■ **Task goal**:
Repeat the entries between the line containing "The height and width of the screenshot is (587, 1100)." and the line containing "click(x=1268, y=60)", inclusive, reproducing each line exactly.

======== Input rows ========

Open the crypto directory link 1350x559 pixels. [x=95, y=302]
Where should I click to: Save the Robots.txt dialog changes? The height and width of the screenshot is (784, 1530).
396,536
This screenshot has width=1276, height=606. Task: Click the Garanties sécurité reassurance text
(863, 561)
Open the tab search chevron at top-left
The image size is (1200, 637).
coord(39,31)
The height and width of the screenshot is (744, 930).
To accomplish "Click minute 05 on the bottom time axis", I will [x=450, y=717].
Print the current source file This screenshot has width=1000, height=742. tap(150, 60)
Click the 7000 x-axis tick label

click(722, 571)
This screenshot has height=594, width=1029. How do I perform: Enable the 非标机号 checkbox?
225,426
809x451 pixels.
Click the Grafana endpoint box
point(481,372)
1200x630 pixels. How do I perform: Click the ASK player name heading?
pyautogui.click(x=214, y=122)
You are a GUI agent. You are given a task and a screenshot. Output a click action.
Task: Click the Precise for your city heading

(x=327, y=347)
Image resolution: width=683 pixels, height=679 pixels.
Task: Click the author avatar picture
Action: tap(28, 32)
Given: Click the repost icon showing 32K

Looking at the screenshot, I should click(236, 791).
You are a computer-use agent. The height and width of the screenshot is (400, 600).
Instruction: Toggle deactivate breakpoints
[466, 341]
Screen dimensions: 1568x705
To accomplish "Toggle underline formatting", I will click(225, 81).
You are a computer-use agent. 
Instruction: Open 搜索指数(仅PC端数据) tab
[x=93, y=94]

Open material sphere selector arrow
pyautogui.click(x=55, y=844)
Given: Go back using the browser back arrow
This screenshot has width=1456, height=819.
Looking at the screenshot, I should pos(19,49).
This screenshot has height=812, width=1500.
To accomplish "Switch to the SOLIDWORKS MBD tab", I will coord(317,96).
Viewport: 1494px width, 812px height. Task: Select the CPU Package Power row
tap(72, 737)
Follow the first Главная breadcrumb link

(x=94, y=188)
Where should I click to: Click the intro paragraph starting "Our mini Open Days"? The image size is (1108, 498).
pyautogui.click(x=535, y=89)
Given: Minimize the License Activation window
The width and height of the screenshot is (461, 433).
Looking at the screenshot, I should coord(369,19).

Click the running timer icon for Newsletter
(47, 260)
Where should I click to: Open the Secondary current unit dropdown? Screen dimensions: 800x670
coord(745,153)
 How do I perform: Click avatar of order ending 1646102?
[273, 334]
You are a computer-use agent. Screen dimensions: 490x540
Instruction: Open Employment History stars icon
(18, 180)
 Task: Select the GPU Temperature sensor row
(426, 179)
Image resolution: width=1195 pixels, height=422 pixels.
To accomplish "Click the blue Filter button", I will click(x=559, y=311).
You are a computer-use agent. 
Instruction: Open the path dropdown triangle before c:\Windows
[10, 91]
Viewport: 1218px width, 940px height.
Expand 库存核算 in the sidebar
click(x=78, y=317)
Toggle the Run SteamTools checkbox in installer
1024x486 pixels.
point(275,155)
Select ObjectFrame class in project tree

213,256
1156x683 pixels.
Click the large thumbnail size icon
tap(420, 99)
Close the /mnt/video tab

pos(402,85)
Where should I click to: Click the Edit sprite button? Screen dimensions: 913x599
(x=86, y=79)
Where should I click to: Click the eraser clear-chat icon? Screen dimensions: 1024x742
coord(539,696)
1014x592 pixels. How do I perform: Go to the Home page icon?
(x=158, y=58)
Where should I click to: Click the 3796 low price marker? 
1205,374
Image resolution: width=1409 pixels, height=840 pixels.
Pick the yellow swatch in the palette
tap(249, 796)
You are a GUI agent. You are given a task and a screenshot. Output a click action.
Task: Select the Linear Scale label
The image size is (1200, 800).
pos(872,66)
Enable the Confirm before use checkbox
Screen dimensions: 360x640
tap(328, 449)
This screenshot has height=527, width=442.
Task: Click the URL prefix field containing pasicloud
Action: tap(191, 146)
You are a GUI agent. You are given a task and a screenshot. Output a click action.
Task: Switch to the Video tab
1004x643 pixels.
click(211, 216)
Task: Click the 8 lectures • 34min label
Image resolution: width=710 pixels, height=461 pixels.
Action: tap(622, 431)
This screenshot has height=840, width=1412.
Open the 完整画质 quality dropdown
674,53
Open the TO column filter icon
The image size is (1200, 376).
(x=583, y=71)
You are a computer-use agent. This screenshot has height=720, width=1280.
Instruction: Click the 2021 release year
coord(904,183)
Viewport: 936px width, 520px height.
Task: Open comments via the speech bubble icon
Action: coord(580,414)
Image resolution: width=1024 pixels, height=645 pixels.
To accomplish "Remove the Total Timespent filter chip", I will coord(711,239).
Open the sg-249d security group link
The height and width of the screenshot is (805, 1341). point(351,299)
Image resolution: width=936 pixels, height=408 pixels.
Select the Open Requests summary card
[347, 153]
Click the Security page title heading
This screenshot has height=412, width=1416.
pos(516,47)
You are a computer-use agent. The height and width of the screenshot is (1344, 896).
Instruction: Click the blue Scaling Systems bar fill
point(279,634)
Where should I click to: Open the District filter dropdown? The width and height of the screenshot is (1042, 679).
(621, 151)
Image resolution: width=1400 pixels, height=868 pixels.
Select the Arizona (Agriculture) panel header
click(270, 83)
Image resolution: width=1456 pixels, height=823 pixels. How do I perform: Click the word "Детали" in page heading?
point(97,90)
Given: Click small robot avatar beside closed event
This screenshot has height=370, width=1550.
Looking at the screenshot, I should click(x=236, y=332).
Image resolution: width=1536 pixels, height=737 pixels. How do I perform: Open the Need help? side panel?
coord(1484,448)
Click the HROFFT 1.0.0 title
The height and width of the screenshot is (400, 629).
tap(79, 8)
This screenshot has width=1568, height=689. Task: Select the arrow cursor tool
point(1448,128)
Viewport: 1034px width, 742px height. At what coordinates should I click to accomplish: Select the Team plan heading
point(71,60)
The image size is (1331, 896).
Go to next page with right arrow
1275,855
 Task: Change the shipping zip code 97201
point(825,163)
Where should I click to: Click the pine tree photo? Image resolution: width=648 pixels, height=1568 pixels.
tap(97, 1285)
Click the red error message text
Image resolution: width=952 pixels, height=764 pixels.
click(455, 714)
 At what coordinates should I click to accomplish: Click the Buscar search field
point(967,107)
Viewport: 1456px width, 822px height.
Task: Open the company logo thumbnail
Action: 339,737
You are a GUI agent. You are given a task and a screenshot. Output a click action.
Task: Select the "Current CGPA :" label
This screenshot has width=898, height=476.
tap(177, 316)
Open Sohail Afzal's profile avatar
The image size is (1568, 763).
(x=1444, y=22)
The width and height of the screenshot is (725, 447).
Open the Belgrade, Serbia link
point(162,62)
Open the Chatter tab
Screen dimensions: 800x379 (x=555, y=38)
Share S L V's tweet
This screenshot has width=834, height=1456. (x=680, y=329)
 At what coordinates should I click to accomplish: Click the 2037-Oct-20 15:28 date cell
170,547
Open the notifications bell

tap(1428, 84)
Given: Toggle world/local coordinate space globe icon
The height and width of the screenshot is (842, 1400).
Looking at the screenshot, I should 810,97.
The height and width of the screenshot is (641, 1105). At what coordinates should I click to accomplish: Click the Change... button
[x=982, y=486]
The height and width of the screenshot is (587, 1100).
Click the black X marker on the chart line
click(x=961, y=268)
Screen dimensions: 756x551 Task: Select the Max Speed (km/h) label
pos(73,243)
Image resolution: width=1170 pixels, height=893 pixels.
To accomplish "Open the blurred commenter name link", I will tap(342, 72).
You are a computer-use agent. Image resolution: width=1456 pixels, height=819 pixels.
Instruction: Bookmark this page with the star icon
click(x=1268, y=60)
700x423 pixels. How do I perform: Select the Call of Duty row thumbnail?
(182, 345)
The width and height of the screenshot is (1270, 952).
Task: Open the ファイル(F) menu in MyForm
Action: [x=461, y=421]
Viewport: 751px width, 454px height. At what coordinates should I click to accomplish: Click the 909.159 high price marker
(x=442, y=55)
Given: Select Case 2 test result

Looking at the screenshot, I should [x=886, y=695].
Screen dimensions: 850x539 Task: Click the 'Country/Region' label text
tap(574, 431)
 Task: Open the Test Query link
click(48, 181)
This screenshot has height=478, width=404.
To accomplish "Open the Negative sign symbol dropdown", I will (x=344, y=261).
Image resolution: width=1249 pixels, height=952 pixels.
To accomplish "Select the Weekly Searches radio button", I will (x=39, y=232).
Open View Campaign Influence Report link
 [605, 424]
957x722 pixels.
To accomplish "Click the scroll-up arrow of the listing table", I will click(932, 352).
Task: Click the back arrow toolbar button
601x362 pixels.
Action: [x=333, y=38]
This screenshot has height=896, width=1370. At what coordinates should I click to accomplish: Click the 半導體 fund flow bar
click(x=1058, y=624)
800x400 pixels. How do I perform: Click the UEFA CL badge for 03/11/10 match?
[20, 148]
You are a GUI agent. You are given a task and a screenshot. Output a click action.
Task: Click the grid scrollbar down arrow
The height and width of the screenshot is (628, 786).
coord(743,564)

========

■ **Worked answer**:
The height and width of the screenshot is (587, 1100).
Click the black X marker on the chart line
click(x=961, y=268)
Screen dimensions: 756x551 Task: Select the Max Speed (km/h) label
pos(73,243)
Image resolution: width=1170 pixels, height=893 pixels.
To accomplish "Open the blurred commenter name link", I will tap(342, 72).
You are a computer-use agent. Image resolution: width=1456 pixels, height=819 pixels.
Instruction: Bookmark this page with the star icon
click(x=1268, y=60)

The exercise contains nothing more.